Tonight as Mayor Bill de Blasio was urging people to “take mass transit to work tomorrow” in a poorly timed tweet, commuters who take the 1, 2, and 3 subway lines were struggling to get home — or learning once they got there that they have no water service. Around 6:51 p.m., a 12-inch water main burst at 13th Street and Seventh Avenue, flooding the West Village streets and the subway station below. Photos show water filling the intersection and gushing over subway cars stopped in the station. According to CBS New York, about 500 people had to be evacuated from a 1 train.
FDNY Battalion Chief John Porretto told NBC New York that the water in the station was about a foot and a half deep, and MTA crews are using pumps to drain it. Poretto said a Con Edison crew working nearby may have hit a water pipe.
Around 9:30 p.m. 7th Avenue was still closed at 14th Street. There is currently no train service on the 1, 2, and 3 between Chambers Street and Times Square in both directions. Some 2 trains are running from Nevins Street to 149th Street-Grand Concourse.

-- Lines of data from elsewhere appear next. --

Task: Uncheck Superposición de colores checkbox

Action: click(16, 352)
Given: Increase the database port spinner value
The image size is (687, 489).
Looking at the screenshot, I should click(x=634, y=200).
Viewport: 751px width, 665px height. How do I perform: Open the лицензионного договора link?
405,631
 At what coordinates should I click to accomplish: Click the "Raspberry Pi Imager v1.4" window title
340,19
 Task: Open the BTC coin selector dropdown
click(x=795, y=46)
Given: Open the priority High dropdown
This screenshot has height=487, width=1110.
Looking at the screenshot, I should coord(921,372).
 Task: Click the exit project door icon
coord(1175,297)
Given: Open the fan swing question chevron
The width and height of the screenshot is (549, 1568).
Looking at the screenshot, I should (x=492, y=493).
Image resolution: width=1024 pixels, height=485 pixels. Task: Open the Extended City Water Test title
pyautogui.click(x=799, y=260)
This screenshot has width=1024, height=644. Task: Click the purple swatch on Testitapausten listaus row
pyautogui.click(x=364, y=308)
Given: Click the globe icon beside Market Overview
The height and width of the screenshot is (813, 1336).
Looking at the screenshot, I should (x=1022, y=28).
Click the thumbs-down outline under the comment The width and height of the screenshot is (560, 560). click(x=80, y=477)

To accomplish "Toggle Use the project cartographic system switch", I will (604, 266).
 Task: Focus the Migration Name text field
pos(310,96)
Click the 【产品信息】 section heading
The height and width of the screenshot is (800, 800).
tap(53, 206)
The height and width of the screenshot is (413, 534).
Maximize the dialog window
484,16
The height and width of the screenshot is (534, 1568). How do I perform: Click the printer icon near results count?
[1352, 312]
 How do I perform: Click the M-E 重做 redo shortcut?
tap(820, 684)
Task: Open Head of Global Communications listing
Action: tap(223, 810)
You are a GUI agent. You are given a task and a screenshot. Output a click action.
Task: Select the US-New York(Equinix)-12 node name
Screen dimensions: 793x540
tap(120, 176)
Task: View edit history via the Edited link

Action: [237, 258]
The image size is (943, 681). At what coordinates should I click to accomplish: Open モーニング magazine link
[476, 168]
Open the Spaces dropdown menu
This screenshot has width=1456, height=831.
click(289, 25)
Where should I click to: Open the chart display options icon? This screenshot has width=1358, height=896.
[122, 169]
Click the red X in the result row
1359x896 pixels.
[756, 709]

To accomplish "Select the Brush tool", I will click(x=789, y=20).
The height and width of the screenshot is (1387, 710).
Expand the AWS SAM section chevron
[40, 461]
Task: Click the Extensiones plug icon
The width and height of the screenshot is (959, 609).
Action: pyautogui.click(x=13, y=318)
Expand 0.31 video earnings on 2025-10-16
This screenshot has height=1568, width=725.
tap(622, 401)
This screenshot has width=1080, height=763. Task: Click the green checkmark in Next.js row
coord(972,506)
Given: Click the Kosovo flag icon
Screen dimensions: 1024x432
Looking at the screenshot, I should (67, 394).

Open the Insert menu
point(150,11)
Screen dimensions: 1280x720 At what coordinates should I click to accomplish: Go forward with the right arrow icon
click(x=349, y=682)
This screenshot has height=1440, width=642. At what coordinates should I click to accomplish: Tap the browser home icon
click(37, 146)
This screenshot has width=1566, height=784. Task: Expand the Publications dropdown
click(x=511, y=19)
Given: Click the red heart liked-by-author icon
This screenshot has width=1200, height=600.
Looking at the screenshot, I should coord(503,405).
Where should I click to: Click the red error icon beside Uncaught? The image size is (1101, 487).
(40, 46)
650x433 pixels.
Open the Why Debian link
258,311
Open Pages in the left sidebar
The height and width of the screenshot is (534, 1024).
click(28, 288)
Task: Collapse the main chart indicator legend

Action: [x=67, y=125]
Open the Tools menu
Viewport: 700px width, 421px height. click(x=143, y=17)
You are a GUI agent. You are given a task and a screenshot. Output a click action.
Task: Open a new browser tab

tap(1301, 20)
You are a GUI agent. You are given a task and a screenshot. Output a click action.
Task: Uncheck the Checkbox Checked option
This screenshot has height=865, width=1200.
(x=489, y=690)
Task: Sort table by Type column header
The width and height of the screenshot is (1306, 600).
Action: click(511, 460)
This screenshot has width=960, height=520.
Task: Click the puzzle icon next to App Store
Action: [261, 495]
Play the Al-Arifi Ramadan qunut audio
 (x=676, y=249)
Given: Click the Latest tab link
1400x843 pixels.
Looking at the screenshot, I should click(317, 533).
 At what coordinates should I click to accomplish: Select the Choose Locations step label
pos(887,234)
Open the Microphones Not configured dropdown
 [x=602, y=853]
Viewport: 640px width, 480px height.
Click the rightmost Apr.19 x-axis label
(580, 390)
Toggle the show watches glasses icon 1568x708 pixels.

The main was shut off and by 8:40 p.m. the water was receding. Some residents in the area will be without water for at least several hours as crews work to repair the break, but Councilman Corey Johnson said there weren’t many buildings affected because the main break was relatively small and some buildings in the area have their own water towers.
This post will be updated as more information becomes available.